- **TASK TO CARRY OUT**
Can you give again the part of the GWAS text starting with "QTL discovery from" and going on through "most significant SNP."?

- **TEXT SHOWN**
--- START ---
Quantile-quantile (QQ) plots of GWAS results for 3′-SL, GNL, OS-A, OS-B, and OS-C. Blue curve: observed −log10 (p-value); red line: expected −log10 (p-value) for null hypothesis.

QTL discovery from HD SNP GWAS

The GWAS results using HD SNP genotypes suggest the presence of several major QTL regions for the five OS traits with the lowest FDR (Fig. 2). Notably, a region on Chromosome 11 has a strong QTL signal affecting two correlated OS species GNL and OS-C (Fig. 2). There are some very sharp QTL peaks, which are likely to be close to the causal mutations. However, the most significant SNP are unlikely to be the causal mutations because they are SNP from the standard HD array, which is why we then carried out a GWAS with imputed sequence data for each of the chromosomes with the most significant SNP.

Figure 2
figure 2

Manhattan plots of −log10 (p-value) for 3′-SL, GNL, OS-A, OS-B, and OS-C. The pink stars indicate strong QTL signals (p < 0.00001).
--- END ---
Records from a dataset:
--- START ---
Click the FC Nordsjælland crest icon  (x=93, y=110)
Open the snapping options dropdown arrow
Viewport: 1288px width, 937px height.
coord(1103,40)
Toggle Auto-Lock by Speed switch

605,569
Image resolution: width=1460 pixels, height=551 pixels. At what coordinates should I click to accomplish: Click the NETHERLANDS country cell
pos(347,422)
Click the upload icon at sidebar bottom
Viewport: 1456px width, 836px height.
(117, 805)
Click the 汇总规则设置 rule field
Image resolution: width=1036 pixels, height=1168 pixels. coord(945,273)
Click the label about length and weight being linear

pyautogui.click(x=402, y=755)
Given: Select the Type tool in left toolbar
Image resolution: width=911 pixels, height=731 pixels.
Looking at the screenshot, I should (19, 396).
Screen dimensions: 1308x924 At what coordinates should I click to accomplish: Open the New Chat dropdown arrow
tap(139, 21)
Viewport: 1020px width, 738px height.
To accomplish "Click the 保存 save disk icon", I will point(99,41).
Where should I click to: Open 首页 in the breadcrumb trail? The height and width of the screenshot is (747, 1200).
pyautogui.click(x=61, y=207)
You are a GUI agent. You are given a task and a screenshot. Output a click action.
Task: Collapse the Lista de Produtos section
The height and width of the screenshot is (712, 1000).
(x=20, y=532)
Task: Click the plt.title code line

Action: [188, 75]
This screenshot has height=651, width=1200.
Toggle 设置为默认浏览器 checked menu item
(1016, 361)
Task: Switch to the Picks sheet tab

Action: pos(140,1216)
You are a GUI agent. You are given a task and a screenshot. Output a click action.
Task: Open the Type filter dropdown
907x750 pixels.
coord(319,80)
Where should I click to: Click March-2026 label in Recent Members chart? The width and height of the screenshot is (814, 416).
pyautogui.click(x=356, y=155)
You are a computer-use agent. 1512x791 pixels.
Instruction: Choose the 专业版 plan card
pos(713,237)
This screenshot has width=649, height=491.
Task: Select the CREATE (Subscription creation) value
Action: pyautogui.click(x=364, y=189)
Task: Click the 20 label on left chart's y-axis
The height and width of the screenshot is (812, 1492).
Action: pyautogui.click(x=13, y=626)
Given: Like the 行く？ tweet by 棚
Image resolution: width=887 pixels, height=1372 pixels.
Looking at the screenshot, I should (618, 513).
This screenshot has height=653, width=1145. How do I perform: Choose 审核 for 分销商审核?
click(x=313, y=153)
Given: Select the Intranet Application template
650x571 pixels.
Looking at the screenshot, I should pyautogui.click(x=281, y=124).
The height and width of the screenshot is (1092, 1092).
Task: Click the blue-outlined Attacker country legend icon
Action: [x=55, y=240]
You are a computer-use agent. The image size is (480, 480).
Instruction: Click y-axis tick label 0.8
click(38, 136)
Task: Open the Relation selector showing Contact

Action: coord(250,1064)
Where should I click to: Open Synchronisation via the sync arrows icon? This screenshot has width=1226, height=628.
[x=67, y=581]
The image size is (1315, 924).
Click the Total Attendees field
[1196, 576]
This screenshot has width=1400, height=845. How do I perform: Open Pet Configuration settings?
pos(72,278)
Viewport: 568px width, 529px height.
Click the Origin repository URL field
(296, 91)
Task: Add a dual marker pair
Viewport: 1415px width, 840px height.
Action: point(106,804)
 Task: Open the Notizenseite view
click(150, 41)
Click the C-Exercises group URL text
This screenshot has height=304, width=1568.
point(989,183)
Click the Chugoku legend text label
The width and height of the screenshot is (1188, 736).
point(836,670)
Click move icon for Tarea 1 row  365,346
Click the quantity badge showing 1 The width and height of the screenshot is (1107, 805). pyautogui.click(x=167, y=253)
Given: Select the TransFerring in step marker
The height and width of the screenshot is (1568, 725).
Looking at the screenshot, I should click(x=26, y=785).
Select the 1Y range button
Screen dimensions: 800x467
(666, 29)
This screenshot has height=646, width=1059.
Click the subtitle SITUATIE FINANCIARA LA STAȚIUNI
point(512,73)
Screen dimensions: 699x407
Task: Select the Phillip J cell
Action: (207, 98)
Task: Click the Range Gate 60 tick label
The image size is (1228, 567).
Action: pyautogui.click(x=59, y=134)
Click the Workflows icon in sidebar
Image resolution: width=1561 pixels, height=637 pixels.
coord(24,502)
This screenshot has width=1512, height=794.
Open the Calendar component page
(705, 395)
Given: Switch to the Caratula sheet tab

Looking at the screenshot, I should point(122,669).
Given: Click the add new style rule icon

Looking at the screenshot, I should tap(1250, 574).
--- END ---
- **RESPONSE BOX**
QTL discovery from HD SNP GWAS

The GWAS results using HD SNP genotypes suggest the presence of several major QTL regions for the five OS traits with the lowest FDR (Fig. 2). Notably, a region on Chromosome 11 has a strong QTL signal affecting two correlated OS species GNL and OS-C (Fig. 2). There are some very sharp QTL peaks, which are likely to be close to the causal mutations. However, the most significant SNP are unlikely to be the causal mutations because they are SNP from the standard HD array, which is why we then carried out a GWAS with imputed sequence data for each of the chromosomes with the most significant SNP.